- [Exercises]:
a – Quote the passage of the RleRegion documentation starting at "geometry::Rect2i bounding_box() const#: Bounding" and ending at "inner_circle() const#: Largest inner rectangle of a RleRegion.".
b – For each statement below, state whether it agrees with the RleRegion documentation, answering yes or no and quoting the deciding words: (i) The angle of a RotateRect lies in the interval (-pi/2, pi/2]. (ii) The default constructor of MultiRleRegion initializes it with one empty RleRegion. (iii) For a single row RleRegion, elliptic_axis returns an ellipse whose axis height is 0.5.

- [Page excerpt]:
· · · · ·

Get RleRegion contours with 8-connected consecutive pixel boundary polygon.

Parameters:

include_inners – If true, include inner contours, otherwise, only include outer contours.
pixel_edge_boundary – If get pixel edge boundary. Usually pixel boundary is one pixel ‘smaller’ than pixel edge boundary. So if ‘pixel_edge_boundary’ is set to false, it returns a valid MultiPolygon only when region has more than one row and one column.

geometry::Rect2i bounding_box() const#: Bounding rectangle parallel to the coordinate axes.

geometry::RotateRect2f min_area_rect() const#: Smallest bounding rectangle with any orientation.

Note

Angle of RotateRect is (-pi/2, pi/2].

geometry::Rect2i inner_rectangle() const#: Largest inner rectangle of a RleRegion.

geometry::Circle2f bounding_circle() const#: Smallest surrounding circle of a RleRegion.

geometry::Circle2f inner_circle() const#: Largest inner rectangle of a RleRegion.

Note

If the position of the circle is ambiguous, the “first possible” position is returned.

geometry::Ellipse2f elliptic_axis() const#: Calculate the parameters of the equivalent ellipse. The equivalent ellipse have the same orientation and the same aspect ratio as the RleRegion.

Note

For single row RleRegion, it returns ellipse whose axis height is 0.5, for single column RleRegion, it returns ellipse whose axis width is 0.5.

geometry::Ring2i convex_hull() const#: Convex hull of a RleRegion.

class MultiRleRegion#

Multiple RleRegion.

Public Functions

MultiRleRegion() = default#: Default constructor, no initialization.

MultiRleRegion(std::initializer_list<RleRegion> init)#: Constructor taking std::initializer_list, filling the MultiRleRegion.

explicit MultiRleRegion(RleRegion region)#: Construct a MultiRleRegion with RleRegion.

explicit MultiRleRegion(std::vector<RleRegion> region)#: Construct a new MultiRleRegion with std::vector.

explicit MultiRleRegion(size_t n)#: Construct a new MultiRleRegion with n empty RleRegion.

RleRegion &at(size_t index)#: Get a reference to a RleRegion at the given index.

const RleRegion &at(size_t index) const#: Get a const reference to a RleRegion at the given index.

RleRegion &operator[](size_t index)#: Get a reference to a RleRegion at the given index.

const RleRegion &operator[](size_t index) const#: Get a const reference to a RleRegion at the given index.

· · · · ·

- [Records provided]:
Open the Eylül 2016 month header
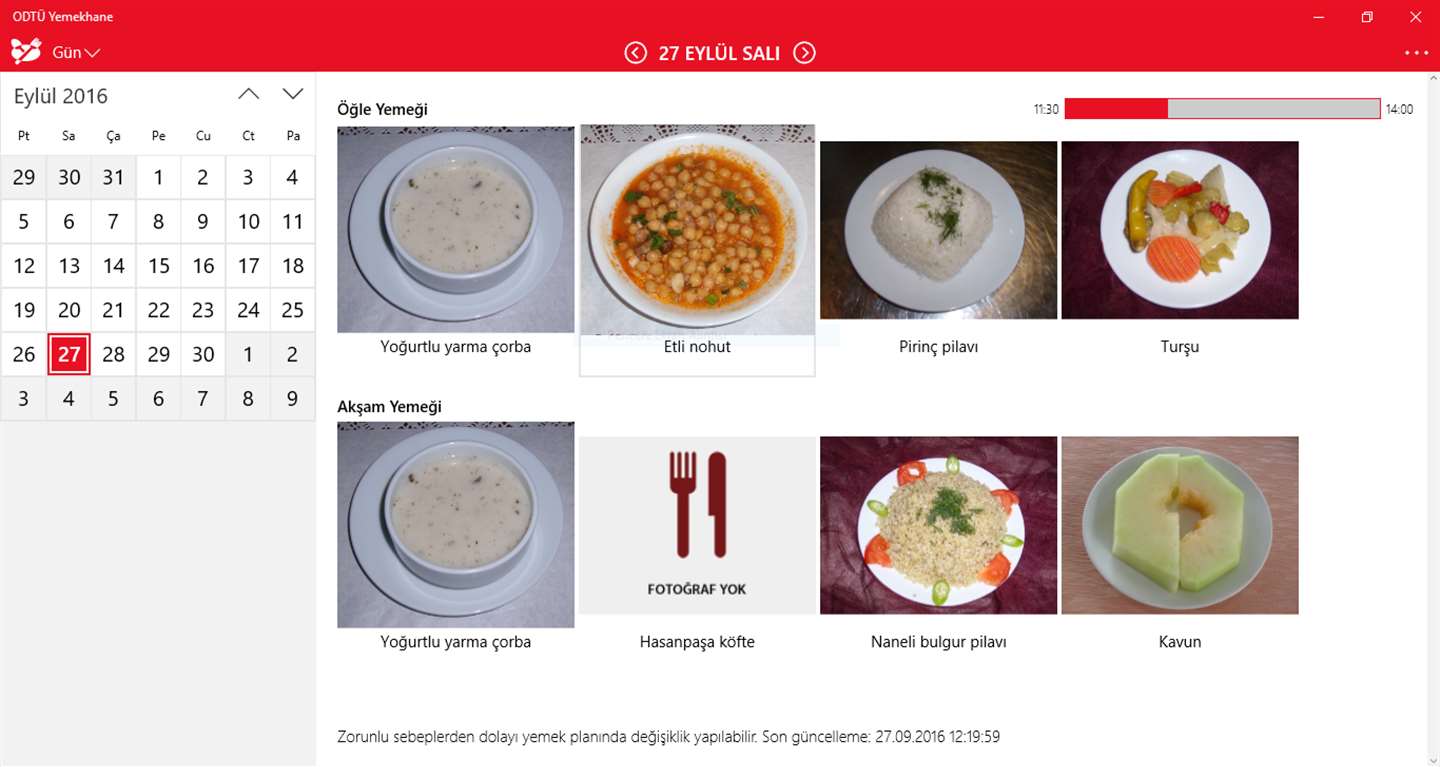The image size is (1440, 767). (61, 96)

· · · · ·

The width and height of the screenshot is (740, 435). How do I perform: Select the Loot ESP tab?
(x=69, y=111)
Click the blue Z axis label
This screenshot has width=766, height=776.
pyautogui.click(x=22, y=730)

· · · · ·

- [Results in order]:
a –
geometry::Rect2i bounding_box() const#: Bounding rectangle parallel to the coordinate axes.

geometry::RotateRect2f min_area_rect() const#: Smallest bounding rectangle with any orientation.

Note

Angle of RotateRect is (-pi/2, pi/2].

geometry::Rect2i inner_rectangle() const#: Largest inner rectangle of a RleRegion.

geometry::Circle2f bounding_circle() const#: Smallest surrounding circle of a RleRegion.

geometry::Circle2f inner_circle() const#: Largest inner rectangle of a RleRegion.

b –
(i) Yes: "Angle of RotateRect is (-pi/2, pi/2]."
(ii) No: "Default constructor, no initialization."
(iii) Yes: "For single row RleRegion, it returns ellipse whose axis height is 0.5"